─── Provided data ───

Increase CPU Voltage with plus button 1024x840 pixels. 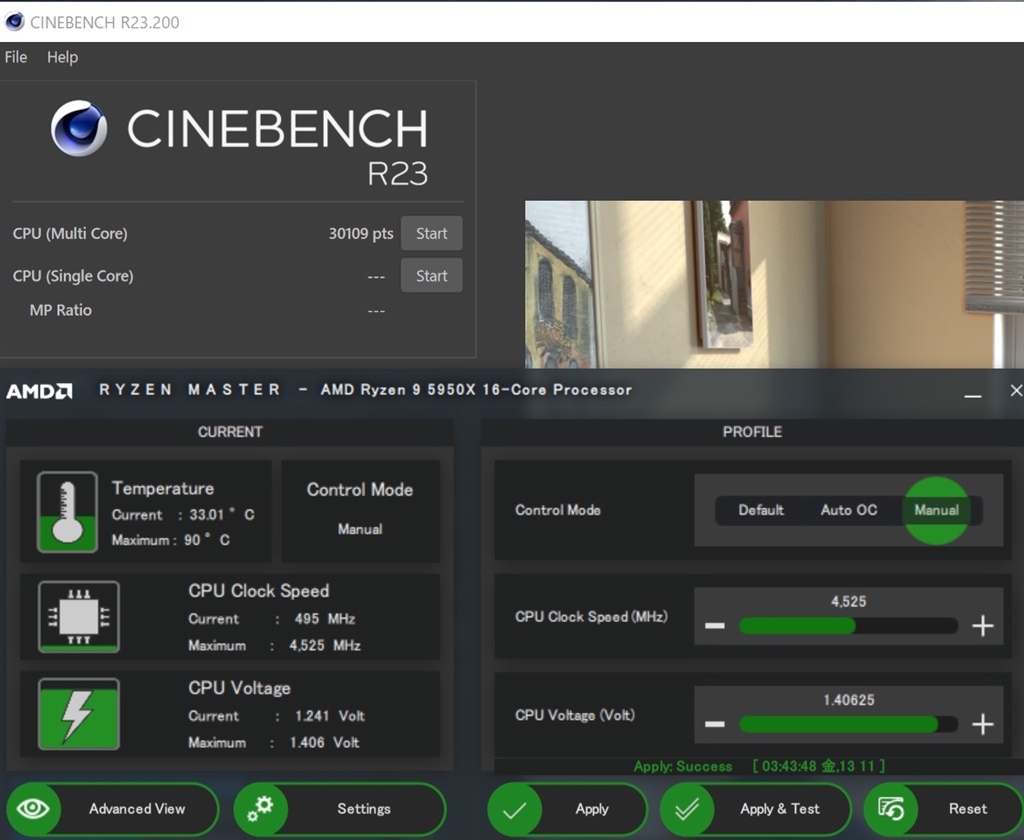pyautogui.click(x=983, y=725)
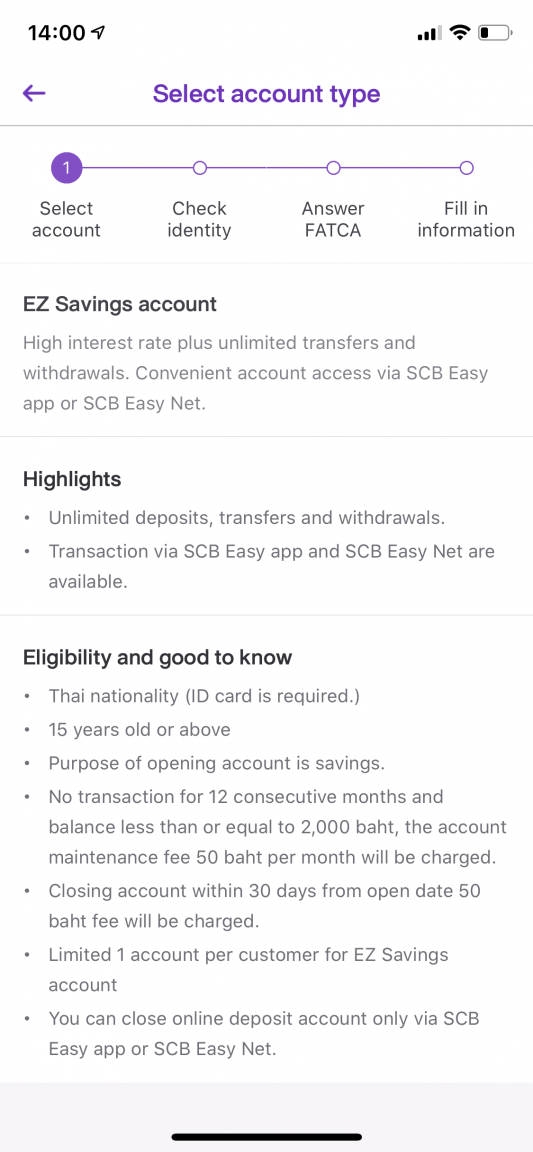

───
─── Provided data ───

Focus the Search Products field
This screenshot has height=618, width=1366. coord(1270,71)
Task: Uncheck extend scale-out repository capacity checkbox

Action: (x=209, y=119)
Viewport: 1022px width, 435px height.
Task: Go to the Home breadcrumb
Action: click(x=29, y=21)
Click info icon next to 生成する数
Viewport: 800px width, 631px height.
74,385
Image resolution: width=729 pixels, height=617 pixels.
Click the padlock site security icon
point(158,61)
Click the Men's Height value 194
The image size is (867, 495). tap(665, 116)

───

Work order. Both the line containing "Task: Uncheck extend" and the line containing "Image resolution: width=729" belong in the answer. Print them and every line above that falls between them exactly, and no others.

Problem solution.
Task: Uncheck extend scale-out repository capacity checkbox

Action: (x=209, y=119)
Viewport: 1022px width, 435px height.
Task: Go to the Home breadcrumb
Action: click(x=29, y=21)
Click info icon next to 生成する数
Viewport: 800px width, 631px height.
74,385
Image resolution: width=729 pixels, height=617 pixels.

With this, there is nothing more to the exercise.